Le groupe d’experts indépendants du Conseil de l'Europe sur la lutte contre les violences faites aux femmes (GREVIO) souligne l’importance de la gestion des risques dans la prévention, dans son rapport 2023, publié mardi 15 octobre.
Il préconise de renforcer la formation des autorités pour mieux aborder les violences tant physiques que psychologiques et numériques.
Le travail du GREVIO a également fait émerger les risques accrus encourus par les enfants lors de la séparation de leur mère avec un partenaire violent.
Il propose, là aussi, l’intégration d’évaluations des risques dans les procédures de garde et de droit de visite.
« Une meilleure compréhension de la violence post-séparation est essentielle pour assurer la sécurité des victimes ».
En 2023, le GREVIO a publié plusieurs rapports d’évaluation consacrés à des pays liés à la Convention d’Istanbul contre les violences faites aux femmes et les violences domestiques.

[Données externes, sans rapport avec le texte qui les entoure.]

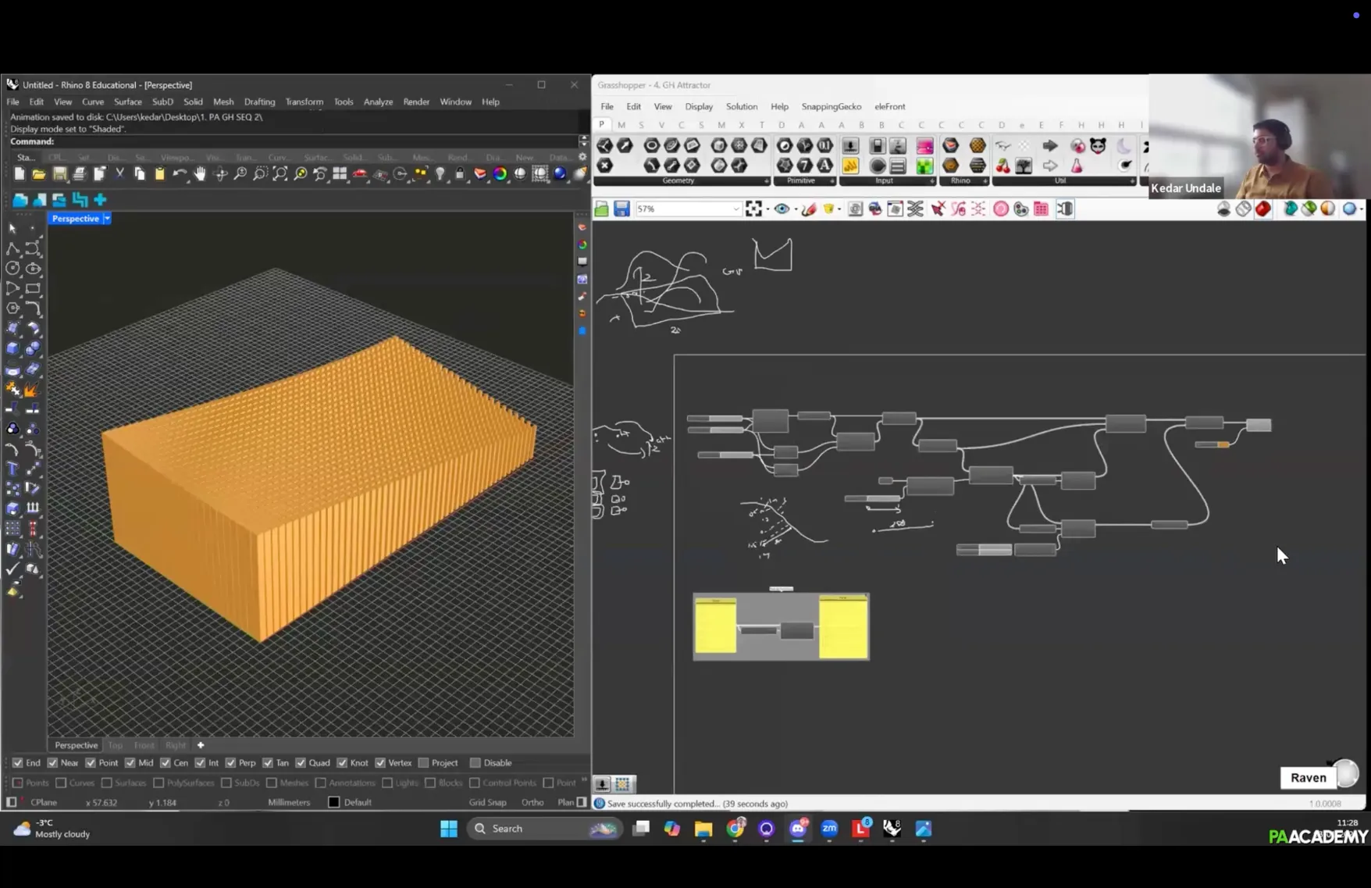Screen dimensions: 1371x888
Task: Switch to the Top viewport tab
Action: (x=116, y=745)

Il a aussi entamé un cycle d’évaluation consacré au thème « Établir un climat de confiance en apportant soutien, protection et justice » et acté la ratification de la Convention par l’Union européenne.
La mise en œuvre de ce texte est une « entreprise de longue haleine », souligne Maria-Andriani Kostopoulou, présidente du GREVIO.
« Il apparaît qu’il reste beaucoup à faire. À titre indicatif, il y a lieu de s’attaquer davantage à la question des politiques qui, dans certains pays, sont principalement axées sur la violence domestique, sans accorder suffisamment d’attention aux autres formes de violence à l’égard des femmes et à leurs diverses manifestations, y compris dans leur dimension numérique ».